→ Aim of the task: Continue the news report on police body cameras, starting after its final sentence.

───── Selected extract

Once the cameras are activated, they record both video and sound. Prior to being activated, they are considered buffering, which means they record the most recent 30 seconds of just video.
Public Safety Commissioner Steven Pare said he is expecting there to be a learning curve as officers make turning on the camera part of their daily routine.
“There are going to be times that they forget to push the recorder on,” Pare said. “If officers deliberately don’t engage it, then we’ll deal with them as well.”
The ACLU had previously expressed concerns about the manual activation, which they said could possibly result in an use-of-force incident not being recorded.
Video will be stored in the cloud, and footage that isn’t part of an active complaint or prosecution will be deleted after 90 days. Before that time, members of the public who have a complaint against an officer will be able to go to the police department to review the video.
Video footage will also be subject to the state’s open records law. Pare said videos released to the public could be redacted or faces could be blurred, and police would decide whether or not to release video using the same standards used for releasing police reports.
“We think it’s a win-win,” Pare said, referring to the ability for both police and community members to have a digital record of interactions.
Col. Clements said reception has been mixed among the rank-and-file, with some officers enthusiastic about the program and others more reluctant.
“The reluctancy from police officers changes when that camera comes to their assistance in defending their honor,” Pare said. “And then everyone wants it.”
Sgt. Bob Boehm, the president of the Fraternal Order of Police, said the union is “open” to the cameras and is waiting to see how the implementation goes before throwing its full support behind the program.

──────────
───── Data lines

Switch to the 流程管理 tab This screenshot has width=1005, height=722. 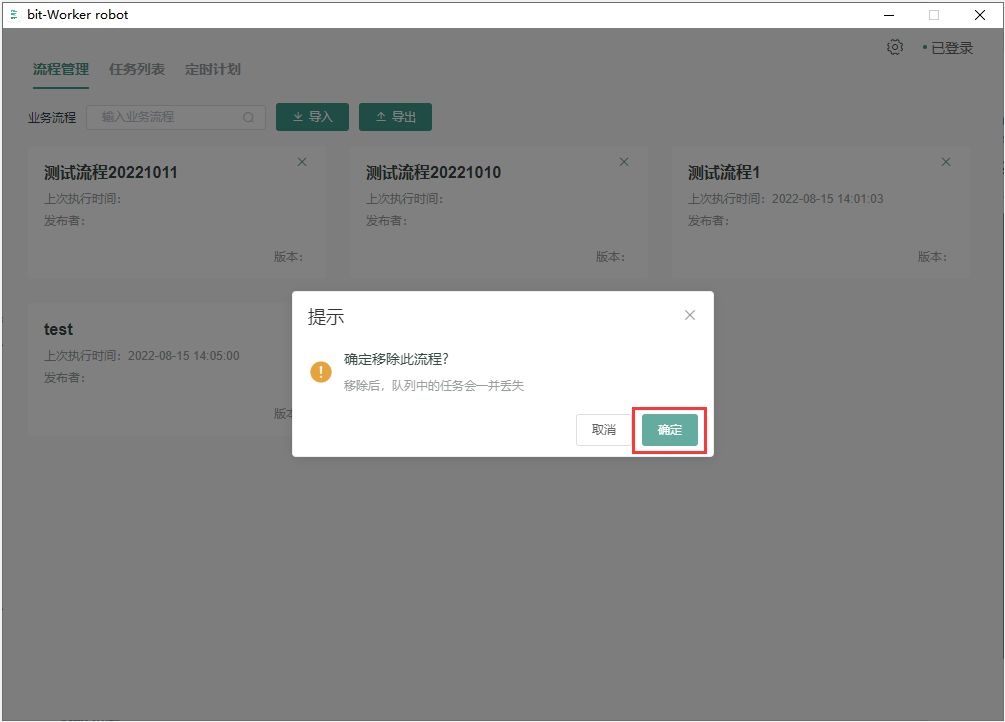tap(61, 70)

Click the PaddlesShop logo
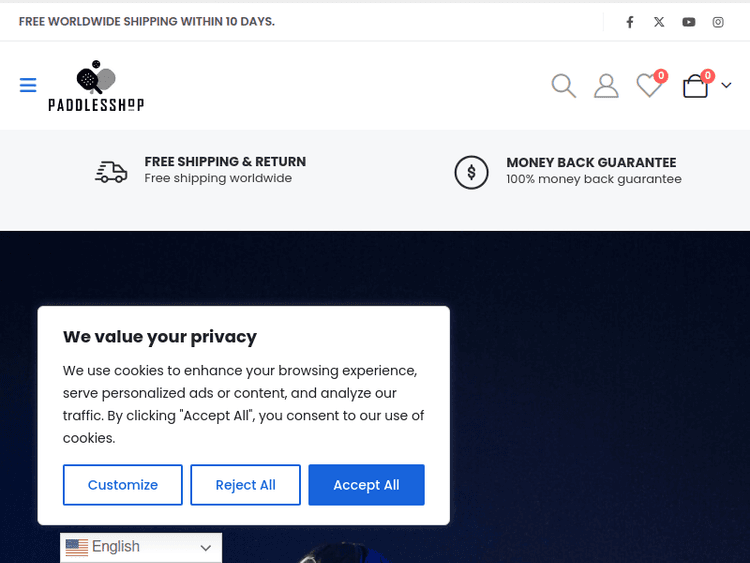pos(96,86)
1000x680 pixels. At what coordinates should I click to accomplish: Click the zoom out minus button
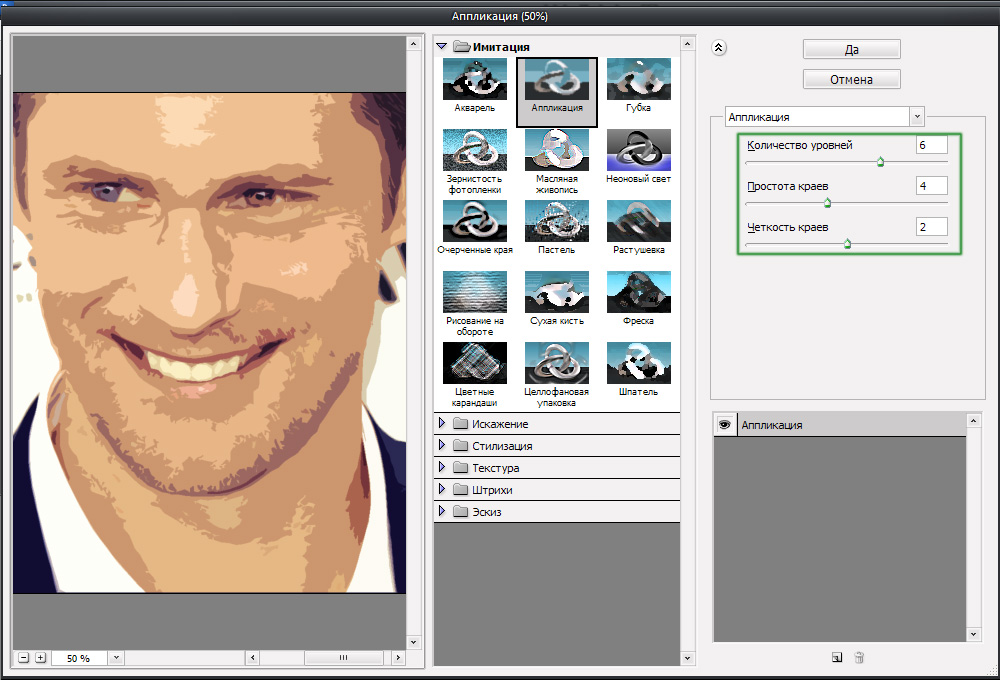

──────────

→ Task output:
He said he considers the cameras a tool for police, but he said the video will not always provide a full picture of what happens in a particular incident. For example, he said, an officer could turn his or her head and see a threat that the camera doesn’t capture while it’s facing forward.
“People who are anti-police are going to be anti-police no matter what the video shows,” Boehm said.
Earlier this year, the City Council approved a five-year, $1.37-million no-bid contract for TASER International to provide the department with 250 body cameras and unlimited data storage for the length of the agreement. The cameras will be partially funded through a $375,000 federal grant.
“Body-worn cameras are an innovative tool that will enhance the community policing done in Providence,” Mayor Jorge Elorza said in a statment. “By becoming one of the first police departments in the region to implement them, we are ahead of the curve and once again leading the way in innovative policing.”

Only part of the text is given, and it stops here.